In these cases, where the Constitution doesn't make it clear whether a particular law is in keeping with the Constitution or not then it is up to the SCOTUS to make their own decision. And who is to say they aren't the intellectual equals (especially taken collectively) to Franklin, Hamilton and Jefferson anyway?

Kirk Parker said...

Crack,

No, I'm not going to go read anything from LaRouche. Isn't that why we pay you the big bucks to read it--so we don't have to??? :-)

A.W. said...

Eli

What is wrong with legislating from the bench?

Well, bluntly, you got that question backwards. What RIGHT do they have to do so?

If you are overturning congress based on what the constitution says that is one thing. Then you can say that given that the constitution is supposed to be superior to any mere statute, the constitution trumps.

But where in our constitution does it say that the mere whim of a judge should trump any law?

Of course the exact meaning of the constitution can be indeterminant. But the answer when you can’t be reasonably sure on the constitution’s meaning is not to strike down a law based on your whims, but instead not to strike it down in the first place.
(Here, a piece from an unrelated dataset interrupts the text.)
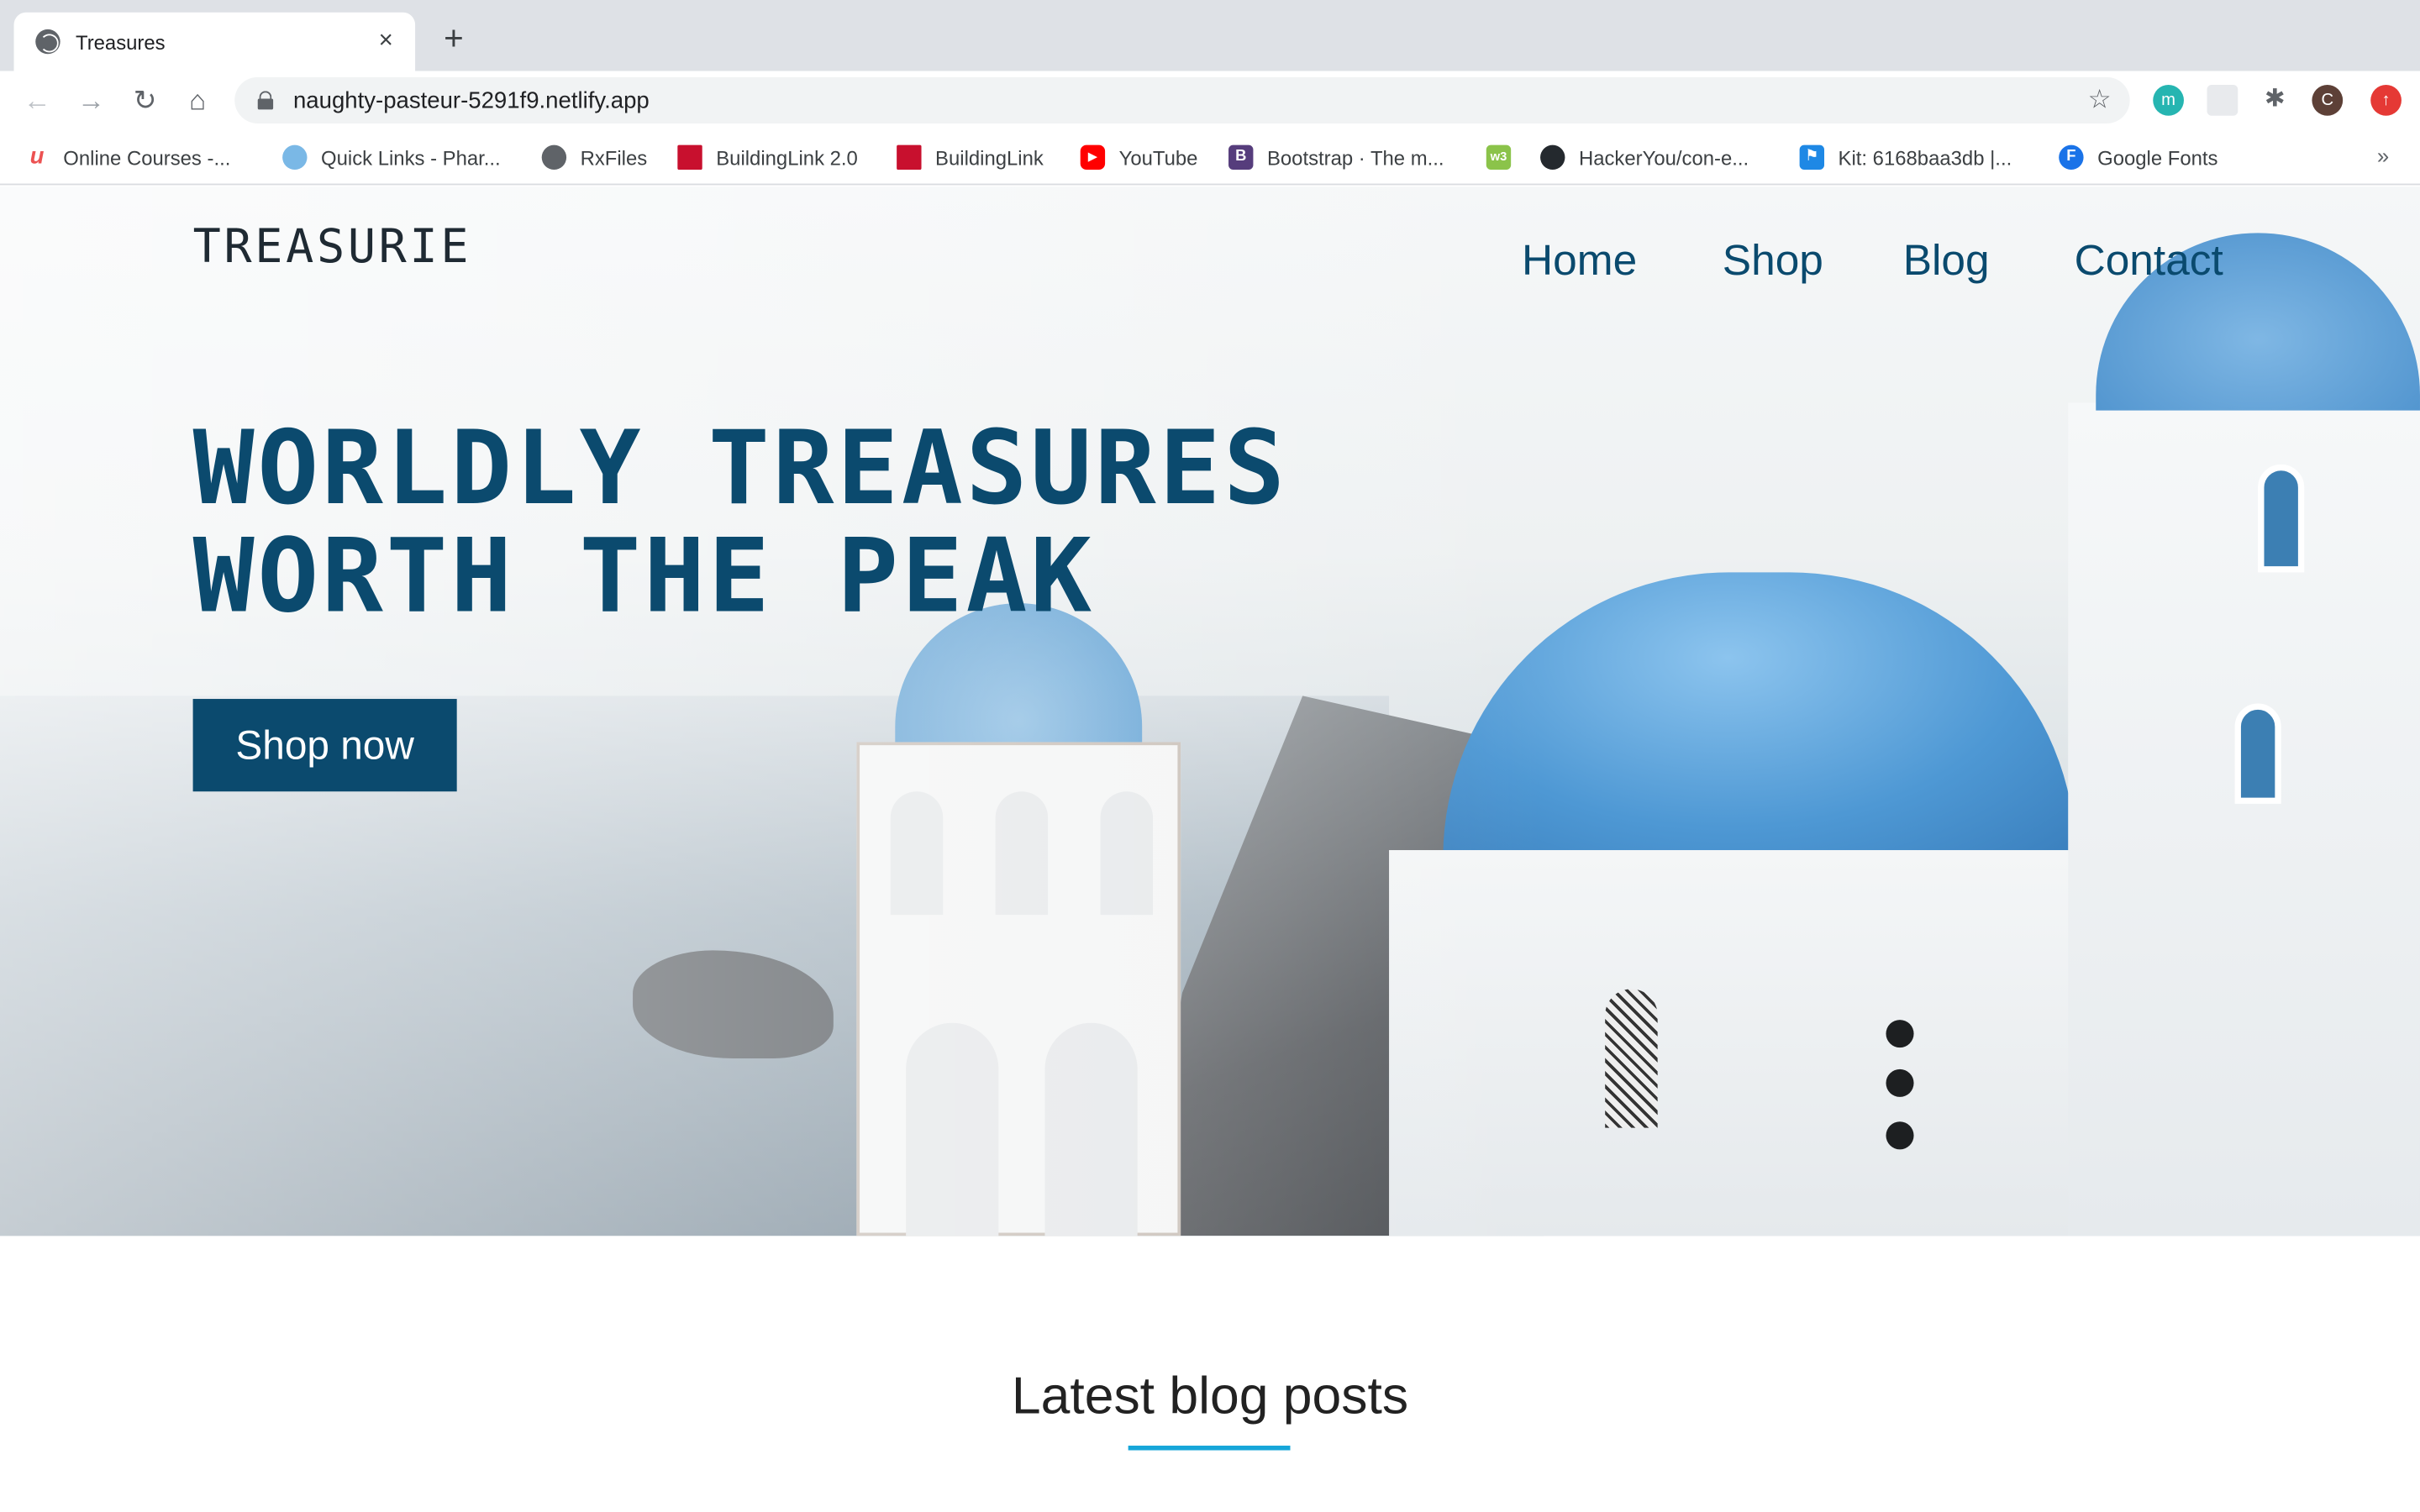 This screenshot has height=1512, width=2420. What do you see at coordinates (2383, 156) in the screenshot?
I see `bookmarks-overflow-icon: »` at bounding box center [2383, 156].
Seriously, the idea that 9 unelected oligarchs should have free reign to veto any law they feel like is servile thinking unsuited for any American. It creates a secular version of the Iranian system: an oligarchy pretending to be a democracy.

Ralph L said...

who is to say they aren't the intellectual equals
No doubt they know more law (since there's more of it to know), but they have less experience with government and the world, having been in courtrooms and offices their whole lives.

Aaron thoroughly nailed your other question. I don't particularly care if women abort their children or not, but I'm opposed to the unaccountable Court usurping the people's power to decide legality through their state governments.

Gary Rosen said...

Wow, C-fudd made a whole lengthy, typically incoherent post without a *single* reference to da Joooos. But he just couldn't stand it. So he came back with a coda, like Columbo, "just one more thing", so he could get in his sweaty, compulsive Jew-baiting. He's gone now, though, beat himself off to sleep again.

hdhouse said...

Ralph L said...
"but I'm opposed to the unaccountable Court usurping the people's power to decide legality through their state governments."

or course negating the need for a federal court system and there for a congress ...are you choking the grape to get to 50 independent states?